Le monde de la canne à sucre
« On a tout le temps vécu dans la culture de la canne à sucre, alors… souvent, les compagnons quand ils chantent, ils chantent des chansons qui parlent de la canne à sucre, la musique qu’ils font est liée à la canne à sucre … à l’alcool, alors on essaie de changer cette culture pour une culture différente, on ne va plus chanter la musique du salarié de la canne, on va chanter la musique du petit producteur. »
– Pedro Assunção, Serra d’Agua, septembre 1999
Depuis les débuts de la colonisation portugaise au XVIème siècle, la Zona da Mata, zone fertile et humide proche de la côte atlantique du Pernambouc, a été consacrée à la culture de la canne à sucre. Les grandes plantations ont d’abord employé des esclaves d’origine indienne ou africaine, puis, après l’abolition en 1888, leurs descendants devenus salariés agricoles. La canne à sucre marque de son empreinte les paysages, mais aussi toute la vie quotidienne. C’est ce monde qui est aujourd’hui remis en question par le processus de « réforme agraire ».
Comme le dit Pedro Assunção, ancien syndicaliste paysan devenu bénéficiaire d’une parcelle : « On vient d’une histoire un peu compliquée, parce qu’on vient d’une zone d’esclavage, il y a disons 300, 400 ans, nous étions esclaves, et nous sommes sortis de l’esclavage, et l’objectif était réellement de travailler pour le patron, pour le maître de la plantation, pour planter de la canne à sucre.

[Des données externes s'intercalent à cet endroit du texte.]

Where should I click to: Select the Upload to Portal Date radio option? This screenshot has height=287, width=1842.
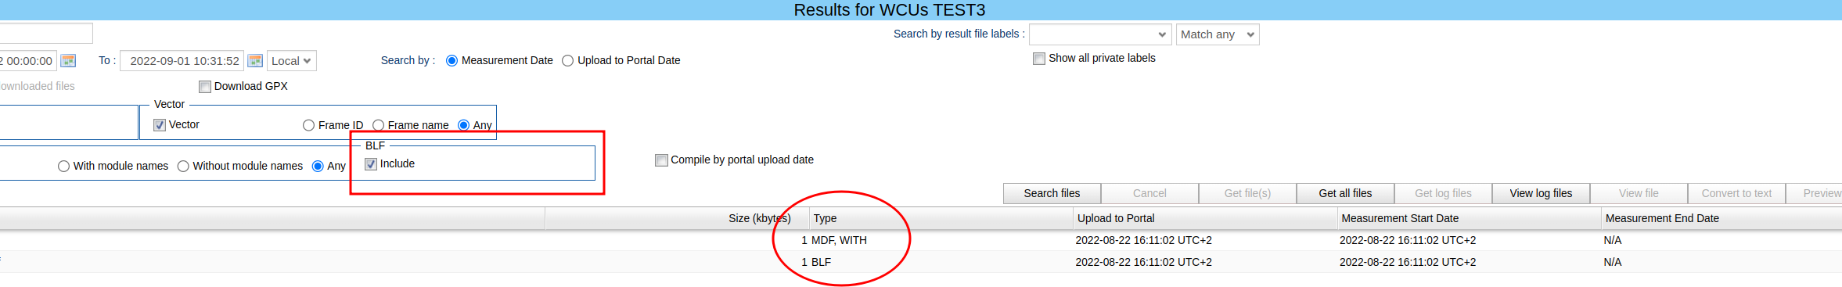(568, 61)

Nous sommes sortis de l’esclavage pour la politique du salaire, pour la vie du salarié. Alors, dans la vie de salarié, on a continué dans le même esclavage ou pire, parce que dans l’esclavage, on travaillait, il n’y avait pas de salaire, mais il y avait à manger tous les jours, et avec le salaire il y avait une tarification avec une quantité à produire telle que, généralement, le travailleur n’avait pas les moyens de tirer de quoi se maintenir avec sa famille ».

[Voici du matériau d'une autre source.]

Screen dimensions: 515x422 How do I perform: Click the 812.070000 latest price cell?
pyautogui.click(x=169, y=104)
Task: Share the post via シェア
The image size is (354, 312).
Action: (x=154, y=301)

La plantation traditionnelle était un monde clos, unité économique mais aussi politique, caractérisée par la domination personnelle du senhor de engenho (maître de la plantation). Celui qui demandait à habiter sur la plantation, devenant ainsi un morador (littéralement, habitant), acceptait du même coup de travailler pour le senhor, se plaçant sous sa protection et dans sa dépendance. Ce système a progressivement perdu de sa force, mais marque encore les comportements. La mise en place, à partir des années 1960, des droits sociaux pour les salariés agricoles, a en effet transformé les relations entre maîtres des plantations et moradores [1]. La plupart des patrons ont incité les moradores à quitter les plantations, sans accueillir de nouveaux salariés. Les plantations se sont donc largement vidées de leurs travailleurs, contraints d’habiter la périphérie des villes, tout en travaillant comme saisonniers lors de la récolte de la canne. D’autres ont émigré, parfois à deux mille kilomètres, vers le sud du pays, essentiellement à São Paulo, la capitale économique du Brésil.

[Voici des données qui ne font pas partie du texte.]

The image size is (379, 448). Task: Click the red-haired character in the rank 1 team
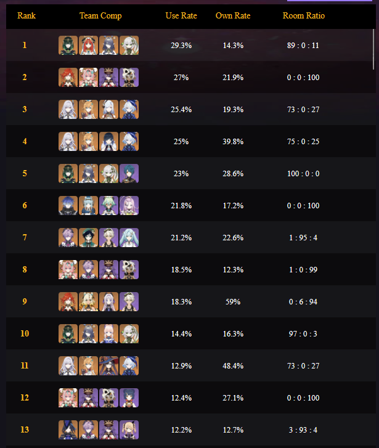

Les syndicats de travailleurs ruraux [2], beaucoup plus puissants au Pernambouc que dans les autres Etats du Nordeste, ont progressivement imposé une transformation des rapports de force avec les patrons des plantations et des raffineries. Persécutés lors du coup d’Etat militaire de 1964, ils ont par la suite recouvré des forces et déposé de nombreuses plaintes en justice : ils se veulent ainsi le fer de lance de la lutte pour le respect des droits des travailleurs ruraux.
Depuis les grandes grèves de 1979, le syndicat appelait chaque année les travailleurs ruraux à la grève pour exiger des augmentations de salaire et des contrats de travail collectifs. La réforme agraire et l’expropriation des plantationsétaient une revendication des syndicats mais n’apparaissaient pas réalistes à court terme.
Ces changements des modes de domination ont été étudiés depuis les années 1970 par une équipe d’anthropologues du Musée national (Rio de Janeiro) [3]. En 1997, ceux-ci nous ont invités à nous joindre à eux pour une nouvelle recherche, sur les occupations de terre et les transformations sociales [4].
Notes
[1] Le Statut de Travailleur Rural, voté en 1963, a étendu au monde agricole le droit du travail en vigueur pour les ouvriers, incluant contrat de travail, syndicat, treizième mois, congés payés. Dans les récits de vie des paysans, l’« arrivée des droits » est un moment essentiel.
[2] L’adhésion est automatique pour tous les travailleurs déclarés, leur cotisation étant directement prélevée sur les salaires.
[3] Voir le numéro spécial d’Etudes rurales, « Permanences et mutations dans le Brésil agraire », juil.-déc. 1993.
[4] Lygia Sigaud et Benoît de L’Estoile (dir.). « Occupations de terre et transformations sociales : Pernambouco, septembre 1997 ». Cahiers du Brésil contemporain, n°43-44, 2001.